▶ **SELECTED PASSAGE**:
Check the inside of the ears good, if you smell a odor then you should have your pet examined by a vet. Clean the ears out with a warm water cloth and remove any debris and dirt. A cotton Q-tip may be used at the edge of the ear canal, A WORD OF CAUTION, don’t insert the Q-tip into the canal, if you can’t see the end of the Q-tip then its in to far and could cause some serious damage to the ears. You may also use some peroxide instead of water to help in the removal of debris.

If the canal is swollen, red or inflamed you should have her examined by your vet. Ear infections often take a long time to clear up if they are not caught early. Warm mineral oil will help in keeping the ear folds from drying out, only do this once a week and then just a drop. If your dogs nose is dry and rough then use some mineral oil on it.

▶ **WHAT THE TASK ASKS**: Copy the dog ear-care passage word for word, in full.

▶ **INFORMATION SUPPLIED**:
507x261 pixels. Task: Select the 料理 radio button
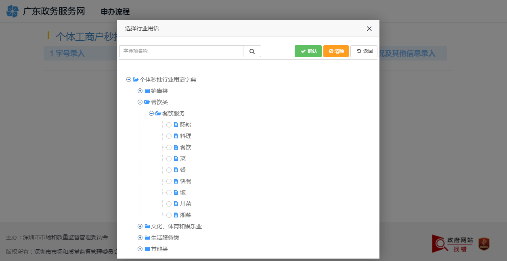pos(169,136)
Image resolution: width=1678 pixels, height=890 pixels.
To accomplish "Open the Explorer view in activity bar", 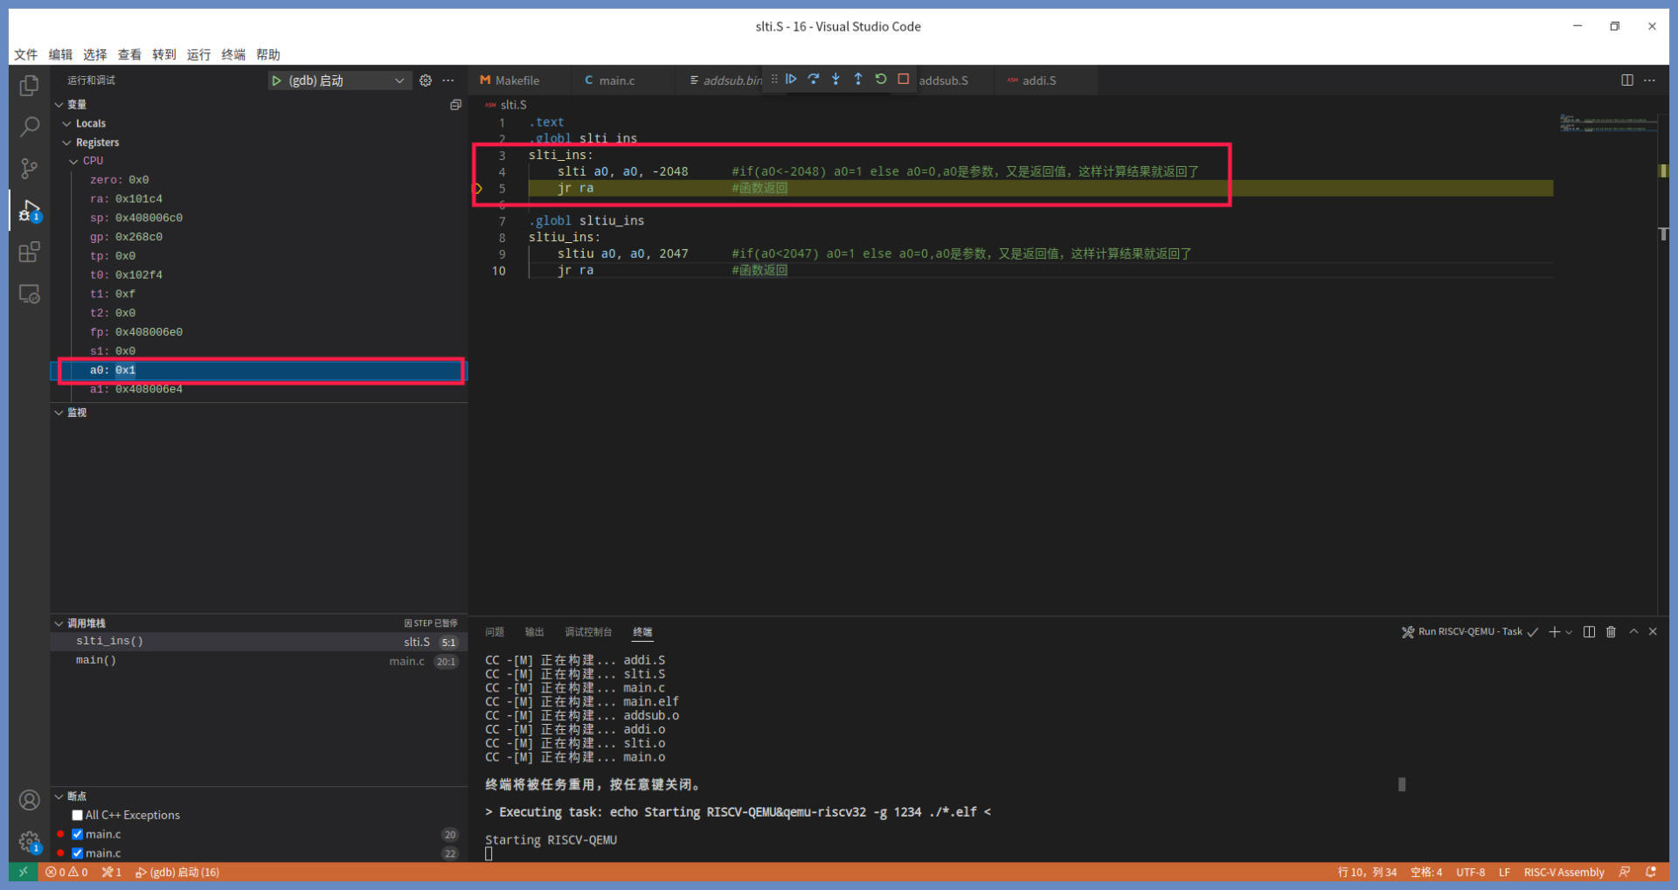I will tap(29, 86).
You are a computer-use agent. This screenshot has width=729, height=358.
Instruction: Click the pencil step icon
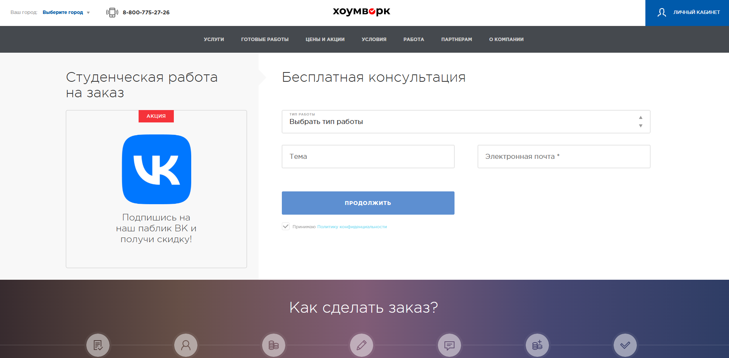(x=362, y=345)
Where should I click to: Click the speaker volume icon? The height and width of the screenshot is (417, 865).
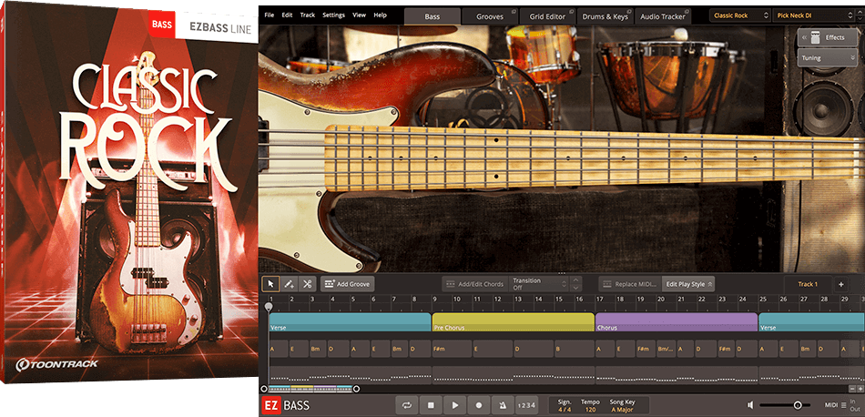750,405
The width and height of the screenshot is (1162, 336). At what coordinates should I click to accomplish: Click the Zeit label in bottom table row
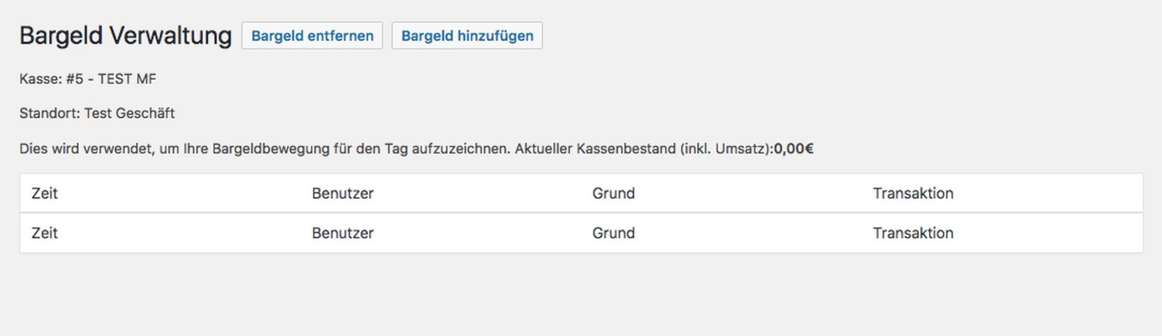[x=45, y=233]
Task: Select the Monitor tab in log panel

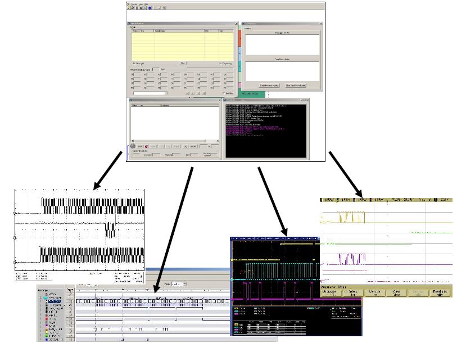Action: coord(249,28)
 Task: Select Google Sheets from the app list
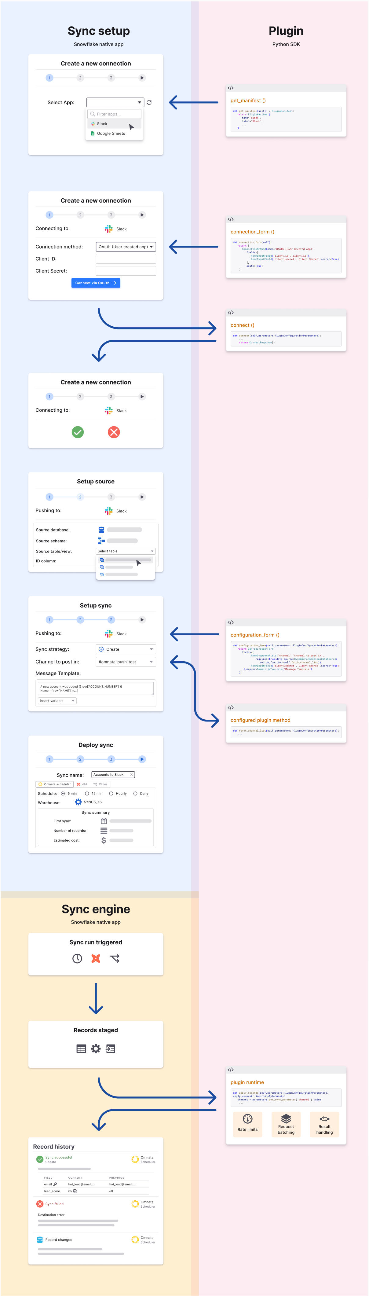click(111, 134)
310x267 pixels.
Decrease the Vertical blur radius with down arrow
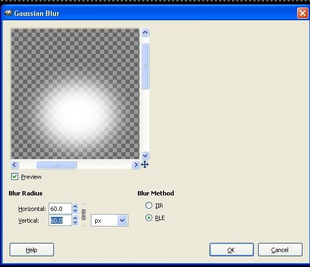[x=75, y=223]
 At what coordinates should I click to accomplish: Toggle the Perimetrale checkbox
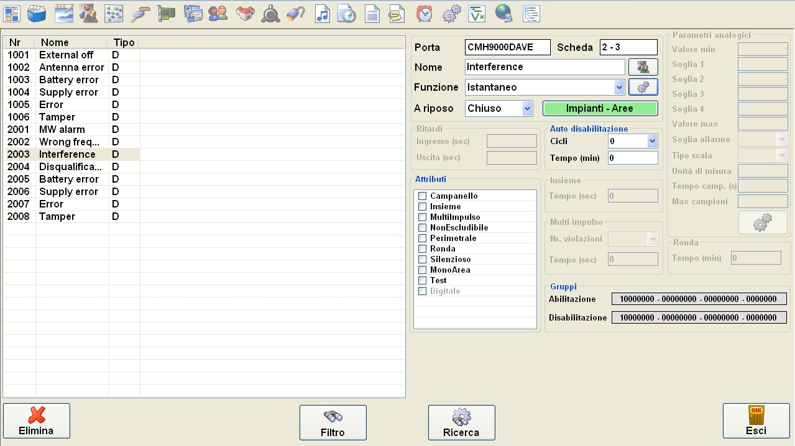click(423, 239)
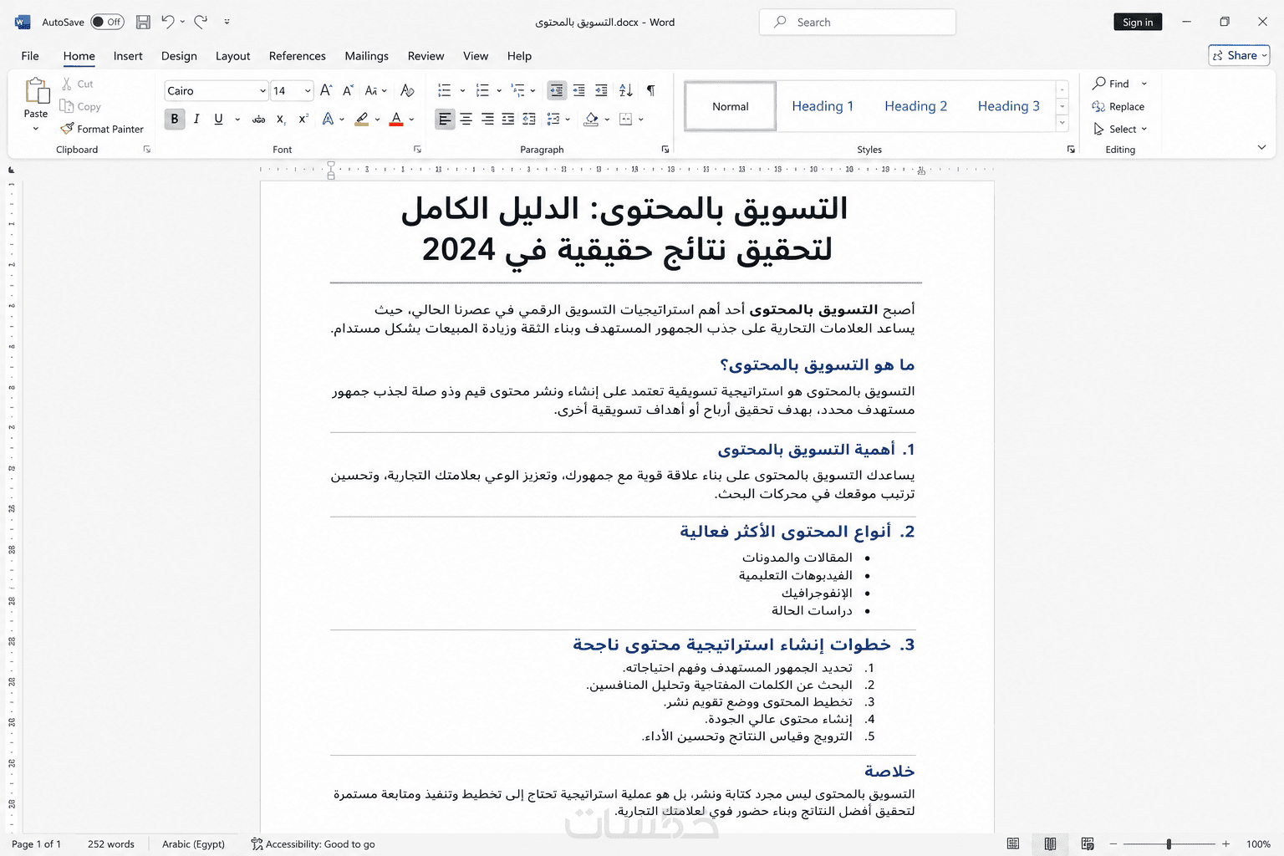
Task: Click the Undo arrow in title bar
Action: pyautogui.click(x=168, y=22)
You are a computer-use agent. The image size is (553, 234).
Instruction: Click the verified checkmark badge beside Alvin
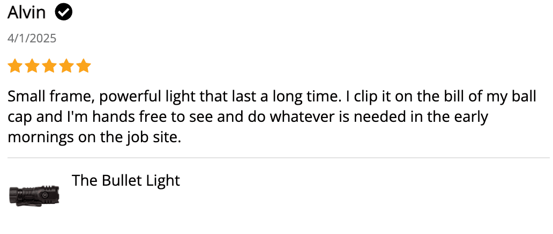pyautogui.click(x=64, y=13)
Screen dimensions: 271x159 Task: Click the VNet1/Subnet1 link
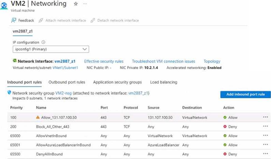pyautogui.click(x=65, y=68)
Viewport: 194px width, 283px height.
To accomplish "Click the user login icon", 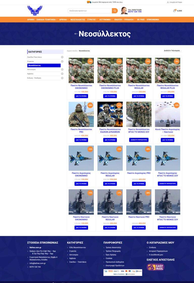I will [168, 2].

▶ **YOUR SOLUTION**:
Check the inside of the ears good, if you smell a odor then you should have your pet examined by a vet. Clean the ears out with a warm water cloth and remove any debris and dirt. A cotton Q-tip may be used at the edge of the ear canal, A WORD OF CAUTION, don’t insert the Q-tip into the canal, if you can’t see the end of the Q-tip then its in to far and could cause some serious damage to the ears. You may also use some peroxide instead of water to help in the removal of debris.

If the canal is swollen, red or inflamed you should have her examined by your vet. Ear infections often take a long time to clear up if they are not caught early. Warm mineral oil will help in keeping the ear folds from drying out, only do this once a week and then just a drop. If your dogs nose is dry and rough then use some mineral oil on it.